5 L’article 7, paragraphe 1, de ladite directive est rédigé comme suit :
« Les États membres veillent à ce que, dans l’intérêt des consommateurs ainsi que des concurrents professionnels, des moyens adéquats et efficaces existent afin de faire cesser l’utilisation des clauses abusives dans les contrats conclus avec les consommateurs par un professionnel. »
Le droit espagnol
6 L’article 693, paragraphe 2, de la Ley 1/2000 de Enjuiciamiento Civil (loi 1/2000 portant code de procédure civile), du 7 janvier 2000 (BOE no 7, du 8 janvier 2000, p. 575), telle que modifiée par la Ley 42/2015 de reforma de la Ley 1/2000 (loi 42/2015 portant réforme de la loi 1/2000), du 5 octobre 2015 (BOE no 239, du 6 octobre 2015), relatif à l’exigibilité anticipée des dettes à paiement fractionné dispose :
« Le montant total dû pour le capital et les intérêts peut être réclamé selon les conditions convenues dans l’acte constitutif du prêt et inscrit dans le registre correspondant. Lorsqu’il s’agit d’un prêt ou d’un crédit conclu par une personne physique et garanti par une hypothèque sur un logement ou dont l’objet est l’acquisition d’un bien immobilier à usage résidentiel, les dispositions de l’article 24 de la loi 5/2019, réglementant les contrats de crédit immobilier, seront appliquées et, le cas
échéant, l’article 129 bis de la loi hypothécaire. »
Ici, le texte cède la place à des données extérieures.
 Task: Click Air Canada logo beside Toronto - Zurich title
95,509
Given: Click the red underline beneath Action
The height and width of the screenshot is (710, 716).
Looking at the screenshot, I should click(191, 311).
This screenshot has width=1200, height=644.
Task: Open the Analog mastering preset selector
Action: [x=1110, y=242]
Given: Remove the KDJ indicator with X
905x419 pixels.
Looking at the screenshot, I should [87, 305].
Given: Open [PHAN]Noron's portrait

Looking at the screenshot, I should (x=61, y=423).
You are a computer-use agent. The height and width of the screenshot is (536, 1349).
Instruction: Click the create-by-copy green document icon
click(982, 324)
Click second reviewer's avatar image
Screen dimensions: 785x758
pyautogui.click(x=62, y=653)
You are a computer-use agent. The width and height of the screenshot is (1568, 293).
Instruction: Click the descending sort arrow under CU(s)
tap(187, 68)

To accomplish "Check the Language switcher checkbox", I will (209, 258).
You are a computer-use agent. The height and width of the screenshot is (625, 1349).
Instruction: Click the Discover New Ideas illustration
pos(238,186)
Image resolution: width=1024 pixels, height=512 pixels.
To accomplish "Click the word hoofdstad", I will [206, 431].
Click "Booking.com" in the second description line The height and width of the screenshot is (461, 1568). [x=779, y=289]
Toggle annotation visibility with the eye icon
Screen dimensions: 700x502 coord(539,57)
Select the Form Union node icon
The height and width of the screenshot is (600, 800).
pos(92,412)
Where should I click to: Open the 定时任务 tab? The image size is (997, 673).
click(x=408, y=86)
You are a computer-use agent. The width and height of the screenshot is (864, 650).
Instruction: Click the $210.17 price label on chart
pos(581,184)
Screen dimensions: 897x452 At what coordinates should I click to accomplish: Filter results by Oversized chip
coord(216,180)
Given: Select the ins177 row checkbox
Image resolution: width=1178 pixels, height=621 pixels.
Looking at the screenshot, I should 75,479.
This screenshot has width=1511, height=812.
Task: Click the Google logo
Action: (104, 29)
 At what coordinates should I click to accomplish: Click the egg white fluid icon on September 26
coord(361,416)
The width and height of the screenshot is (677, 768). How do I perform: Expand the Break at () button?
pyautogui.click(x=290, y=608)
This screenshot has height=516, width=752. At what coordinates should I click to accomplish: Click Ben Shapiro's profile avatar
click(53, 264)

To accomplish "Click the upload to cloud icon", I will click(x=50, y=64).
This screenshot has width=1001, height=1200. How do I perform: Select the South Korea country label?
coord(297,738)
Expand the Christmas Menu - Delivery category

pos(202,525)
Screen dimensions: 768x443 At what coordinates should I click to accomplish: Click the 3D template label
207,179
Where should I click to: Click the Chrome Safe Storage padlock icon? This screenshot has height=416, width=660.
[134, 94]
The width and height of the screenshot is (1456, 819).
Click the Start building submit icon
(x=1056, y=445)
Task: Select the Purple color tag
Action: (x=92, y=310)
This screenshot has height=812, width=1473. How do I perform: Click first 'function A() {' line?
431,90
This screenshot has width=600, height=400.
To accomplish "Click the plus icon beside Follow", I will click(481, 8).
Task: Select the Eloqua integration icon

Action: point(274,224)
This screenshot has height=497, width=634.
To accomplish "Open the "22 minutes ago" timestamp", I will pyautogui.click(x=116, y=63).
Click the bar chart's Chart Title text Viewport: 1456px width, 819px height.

7 L’article 24 de la Ley 5/2019 reguladora de los contratos de crédito inmobiliario (loi 5/2019 portant réglementation des contrats de crédit immobilier), du 15 mars 2019 (BOE no 65, du 16 mars 2019), est ainsi libellé :
« 1. Dans les contrats de prêt dont l’emprunteur, la caution ou le garant est une personne physique et qui sont garantis par une hypothèque ou par une autre sûreté réelle sur des biens immeubles à usage résidentiel ou destinés à l’acquisition ou au maintien de droits de propriété sur des terrains ou immeubles à usage résidentiel construits ou à construire, l’emprunteur perd le bénéfice du terme et l’exigibilité anticipée du contrat se produit lorsque les conditions cumulatives suivantes sont
réunies :
a) l’emprunteur est en retard de paiement d’une partie du capital du prêt ou des intérêts ;
b) le montant des mensualités échues et impayées équivaut au moins :
i. à trois pour cent du montant du capital accordé, si le retard survient au cours de la première moitié de la durée du prêt. Cette condition est considérée comme remplie lorsque les mensualités échues et impayées correspondent au non-paiement de douze mensualités ou d’un nombre de mensualités tel qu’il signifie que le débiteur a manqué à son obligation pour une période au moins équivalente à douze mois ;
ii. à sept pour cent du montant du capital accordé, si le retard survient au cours de la seconde moitié de la durée du prêt. Cette condition est considérée comme remplie lorsque les mensualités échues et impayées correspondent au non-paiement de quinze mensualités ou d’un nombre de mensualités tel qu’il signifie que le débiteur a manqué à son obligation pour une période au moins équivalente à quinze mois ;
c) le prêteur a mis en demeure l’emprunteur de le payer en lui accordant un délai d’au moins un mois pour s’exécuter et en l’avertissant que, à défaut, il demandera le remboursement intégral du montant dû au titre du prêt.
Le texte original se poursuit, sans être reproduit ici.